[Stored data entries]
◇ ◇ ◇ ◇ ◇

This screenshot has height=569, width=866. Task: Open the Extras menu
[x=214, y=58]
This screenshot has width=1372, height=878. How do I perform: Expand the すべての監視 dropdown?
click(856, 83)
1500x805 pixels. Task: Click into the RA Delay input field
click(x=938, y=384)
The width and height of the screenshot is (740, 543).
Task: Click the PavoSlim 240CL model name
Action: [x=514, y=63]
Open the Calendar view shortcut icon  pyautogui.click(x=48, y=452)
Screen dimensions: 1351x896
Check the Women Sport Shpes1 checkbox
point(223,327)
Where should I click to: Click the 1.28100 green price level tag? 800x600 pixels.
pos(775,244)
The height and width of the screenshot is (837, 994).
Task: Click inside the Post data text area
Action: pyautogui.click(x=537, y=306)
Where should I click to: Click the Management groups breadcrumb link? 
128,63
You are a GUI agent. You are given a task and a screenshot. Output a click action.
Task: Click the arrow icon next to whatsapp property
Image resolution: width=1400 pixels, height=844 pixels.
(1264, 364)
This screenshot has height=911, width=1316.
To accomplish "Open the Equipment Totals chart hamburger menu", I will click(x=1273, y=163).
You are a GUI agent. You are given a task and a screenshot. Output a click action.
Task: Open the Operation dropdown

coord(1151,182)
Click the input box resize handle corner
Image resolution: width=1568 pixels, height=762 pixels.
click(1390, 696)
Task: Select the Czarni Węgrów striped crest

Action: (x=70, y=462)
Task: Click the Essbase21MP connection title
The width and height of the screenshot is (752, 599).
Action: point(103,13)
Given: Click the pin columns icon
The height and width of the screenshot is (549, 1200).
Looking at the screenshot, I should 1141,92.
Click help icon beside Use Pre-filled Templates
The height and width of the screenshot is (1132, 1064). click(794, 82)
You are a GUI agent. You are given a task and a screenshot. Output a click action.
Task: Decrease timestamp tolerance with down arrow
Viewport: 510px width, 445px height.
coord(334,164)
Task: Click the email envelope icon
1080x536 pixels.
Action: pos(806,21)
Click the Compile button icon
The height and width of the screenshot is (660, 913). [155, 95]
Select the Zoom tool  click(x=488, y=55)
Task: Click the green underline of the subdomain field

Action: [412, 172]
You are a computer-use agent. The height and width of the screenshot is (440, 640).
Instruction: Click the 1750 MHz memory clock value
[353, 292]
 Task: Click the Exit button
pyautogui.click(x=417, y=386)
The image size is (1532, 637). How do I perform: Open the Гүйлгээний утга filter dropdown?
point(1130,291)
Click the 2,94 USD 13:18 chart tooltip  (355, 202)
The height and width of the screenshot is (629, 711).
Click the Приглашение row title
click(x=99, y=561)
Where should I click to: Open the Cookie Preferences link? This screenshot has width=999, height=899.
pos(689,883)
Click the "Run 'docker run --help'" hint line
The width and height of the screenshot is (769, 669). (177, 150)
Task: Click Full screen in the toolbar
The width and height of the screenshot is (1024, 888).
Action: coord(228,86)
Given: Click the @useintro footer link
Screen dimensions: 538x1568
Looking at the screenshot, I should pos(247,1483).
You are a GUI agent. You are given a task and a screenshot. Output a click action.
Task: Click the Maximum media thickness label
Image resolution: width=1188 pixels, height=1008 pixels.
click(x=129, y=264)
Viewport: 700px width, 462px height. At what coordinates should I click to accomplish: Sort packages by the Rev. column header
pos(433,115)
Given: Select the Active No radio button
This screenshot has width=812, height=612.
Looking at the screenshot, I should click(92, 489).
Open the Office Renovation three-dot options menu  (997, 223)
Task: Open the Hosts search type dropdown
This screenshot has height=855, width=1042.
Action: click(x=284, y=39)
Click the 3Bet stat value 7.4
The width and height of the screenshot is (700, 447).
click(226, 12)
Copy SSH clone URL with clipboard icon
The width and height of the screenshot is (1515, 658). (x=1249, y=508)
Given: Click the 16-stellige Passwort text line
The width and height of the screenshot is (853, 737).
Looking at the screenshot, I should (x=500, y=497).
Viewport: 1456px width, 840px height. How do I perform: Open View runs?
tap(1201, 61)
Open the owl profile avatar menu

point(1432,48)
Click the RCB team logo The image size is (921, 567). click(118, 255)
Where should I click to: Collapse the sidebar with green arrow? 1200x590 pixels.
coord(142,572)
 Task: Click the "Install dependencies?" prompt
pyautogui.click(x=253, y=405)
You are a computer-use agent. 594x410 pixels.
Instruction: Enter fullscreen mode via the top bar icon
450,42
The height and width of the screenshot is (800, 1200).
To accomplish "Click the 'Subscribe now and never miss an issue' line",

◇ ◇ ◇ ◇ ◇

Copy out all of the records above with nothing altered.

This screenshot has height=569, width=866. Task: Open the Extras menu
[x=214, y=58]
This screenshot has width=1372, height=878. How do I perform: Expand the すべての監視 dropdown?
click(856, 83)
1500x805 pixels. Task: Click into the RA Delay input field
click(x=938, y=384)
The width and height of the screenshot is (740, 543).
Task: Click the PavoSlim 240CL model name
Action: [x=514, y=63]
Open the Calendar view shortcut icon  pyautogui.click(x=48, y=452)
Screen dimensions: 1351x896
Check the Women Sport Shpes1 checkbox
point(223,327)
Where should I click to: Click the 1.28100 green price level tag? 800x600 pixels.
pos(775,244)
The height and width of the screenshot is (837, 994).
Task: Click inside the Post data text area
Action: pyautogui.click(x=537, y=306)
Where should I click to: Click the Management groups breadcrumb link? 
128,63
You are a GUI agent. You are given a task and a screenshot. Output a click action.
Task: Click the arrow icon next to whatsapp property
Image resolution: width=1400 pixels, height=844 pixels.
(1264, 364)
This screenshot has height=911, width=1316.
To accomplish "Open the Equipment Totals chart hamburger menu", I will click(x=1273, y=163).
You are a GUI agent. You are given a task and a screenshot. Output a click action.
Task: Open the Operation dropdown

coord(1151,182)
Click the input box resize handle corner
Image resolution: width=1568 pixels, height=762 pixels.
click(1390, 696)
Task: Select the Czarni Węgrów striped crest

Action: (x=70, y=462)
Task: Click the Essbase21MP connection title
The width and height of the screenshot is (752, 599).
Action: point(103,13)
Given: Click the pin columns icon
The height and width of the screenshot is (549, 1200).
Looking at the screenshot, I should 1141,92.
Click help icon beside Use Pre-filled Templates
The height and width of the screenshot is (1132, 1064). click(794, 82)
You are a GUI agent. You are given a task and a screenshot. Output a click action.
Task: Decrease timestamp tolerance with down arrow
Viewport: 510px width, 445px height.
coord(334,164)
Task: Click the email envelope icon
1080x536 pixels.
Action: pos(806,21)
Click the Compile button icon
The height and width of the screenshot is (660, 913). [155, 95]
Select the Zoom tool  click(x=488, y=55)
Task: Click the green underline of the subdomain field

Action: [412, 172]
You are a computer-use agent. The height and width of the screenshot is (440, 640).
Instruction: Click the 1750 MHz memory clock value
[353, 292]
 Task: Click the Exit button
pyautogui.click(x=417, y=386)
The image size is (1532, 637). How do I perform: Open the Гүйлгээний утга filter dropdown?
point(1130,291)
Click the 2,94 USD 13:18 chart tooltip  (355, 202)
The height and width of the screenshot is (629, 711).
Click the Приглашение row title
click(x=99, y=561)
Where should I click to: Open the Cookie Preferences link? This screenshot has width=999, height=899.
pos(689,883)
Click the "Run 'docker run --help'" hint line
The width and height of the screenshot is (769, 669). (177, 150)
Task: Click Full screen in the toolbar
The width and height of the screenshot is (1024, 888).
Action: coord(228,86)
Given: Click the @useintro footer link
Screen dimensions: 538x1568
Looking at the screenshot, I should pos(247,1483).
You are a GUI agent. You are given a task and a screenshot. Output a click action.
Task: Click the Maximum media thickness label
Image resolution: width=1188 pixels, height=1008 pixels.
click(x=129, y=264)
Viewport: 700px width, 462px height. At what coordinates should I click to accomplish: Sort packages by the Rev. column header
pos(433,115)
Given: Select the Active No radio button
This screenshot has width=812, height=612.
Looking at the screenshot, I should click(92, 489).
Open the Office Renovation three-dot options menu  (997, 223)
Task: Open the Hosts search type dropdown
This screenshot has height=855, width=1042.
Action: click(x=284, y=39)
Click the 3Bet stat value 7.4
The width and height of the screenshot is (700, 447).
click(226, 12)
Copy SSH clone URL with clipboard icon
The width and height of the screenshot is (1515, 658). (x=1249, y=508)
Given: Click the 16-stellige Passwort text line
The width and height of the screenshot is (853, 737).
Looking at the screenshot, I should (x=500, y=497).
Viewport: 1456px width, 840px height. How do I perform: Open View runs?
tap(1201, 61)
Open the owl profile avatar menu

point(1432,48)
Click the RCB team logo The image size is (921, 567). click(118, 255)
Where should I click to: Collapse the sidebar with green arrow? 1200x590 pixels.
coord(142,572)
 Task: Click the "Install dependencies?" prompt
pyautogui.click(x=253, y=405)
You are a computer-use agent. 594x410 pixels.
Instruction: Enter fullscreen mode via the top bar icon
450,42
The height and width of the screenshot is (800, 1200).
To accomplish "Click the 'Subscribe now and never miss an issue' line",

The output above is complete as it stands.